The University of Texas MD Anderson Cancer Center—Targeted Therapeutics for Ovarian Cancer and its Microenvironment – Treatment and Theoretical Modeling

Principal Investigators: Gabriel Lopez-Berestein, M.D.

Co-Investigators: Anil Sood, M.D., Bulent Ozpolat, M.D., Ph.D., David Volk, Ph.D., Vittorio Cristini, Ph.D., Zhihui Wang, Ph.D., Lokesh sRao, Ph.D., and Sunila Pradeep, Ph.D.

Project Summary

Ovarian cancer, especially high-grade serous ovarian cancer (HGSOC), is the deadliest gynecological cancer with 50-70% five-year mortality rates. Traditional therapy for ovarian cancer has included surgery followed by chemotherapy with platinum/taxane-based regimens. Although most ovarian cancer is initially chemosensitive, recurrence of the disease is common due to development of resistance and significant intra-tumoral heterogenity, both of which contribute to poor prognosis and high mortality rates in patients. Recent clinical and experimental evidence indicate that the monocyte-macrophage axis and tumor-associated macrophages (TAMs), which make up a portion of the tumor microenvironment, play a significant role in tumor growth and progression by contributing to angiogenesis, invasion and metastasis, and drug resistance, particularly in ovarian cancer and especially in HGSOC. Overall our data indicate that in contrast to conventional drugs that target only tumor cells, targeting the tumor microenvironment is required to achieve maximal anti-tumor efficacy. The use of nanoparticles incorporating specific gene silencing molecules (i.e., siRNA) targeting the tumor or its microenvironment is a particularly attractive approach for overcoming obstacles and reprogramming the tumor microenvironment by silencing critical molecular targets. In this study, we will test the hypothesis that the blockade of tumor and tumor microenvironment interactions by therapeutic nanoparticles will provide significant antitumor activity and enhance the efficacy of current regimens in ovarian cancer. Thus, we will determine the mechanism of TAM regulation. We will also determine the biological and therapeutic efficacy of targeting MMA/TAMs using highly targeted dual effect nanoparticles in ovarian cancer models. These include (1) long-acting, slow-release dual assembly NPs (DANPs), and (2) serum resistant highly specific AXL-receptor binding aptamers.
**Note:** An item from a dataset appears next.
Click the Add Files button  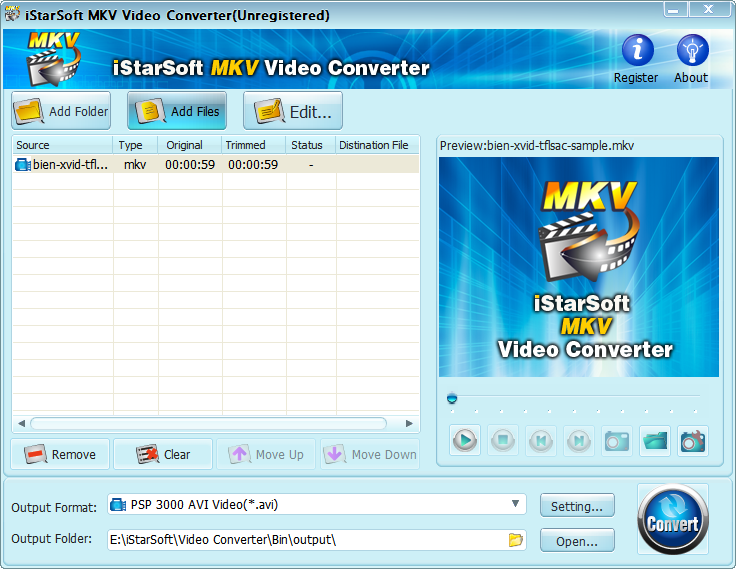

The proposed approaches offer nanotherapeutic formulations targeting multiple components of the tumor and its microenvironment. Specifically, in aim 1 we are focusing on reprograming the tumor microenvironment by eliminating tumor-promoting TAMs using long-acting, slow release DANPs encapsulating an siRNA for a validated target. This will affect the regulatory cascade of these cells and their impact on inflammation, stromal reactions, and eventual tumor growth. In aim 2, we will develop a multiscale 3D mathematical model to evaluate therapeutic efficacy of the nanoparticles with or without AXL aptamers on the nanoparticle surface, and with or without chemotherapy. The model will be used to understand and predict the effects of this nanoparticle-based treatment on MMA cell accumulation, angiogenesis, and tumor progression in HGSOC models. Finally, in aim 3 we will identify specific AXL aptamers and optimize their chemical modifications to determine which ones enhance nanoparticle effects will maintaining good selectivity and targeting. We will also use multipronged dosing schedules to determine optimal dosing regimens that provide effective pharmacological and efficacy profiles.

Project Expertise

The team has expertise in nanomedicine, cancer biology, RNA-based therapeutics, liposomes, aptamer development, and mathematical modeling.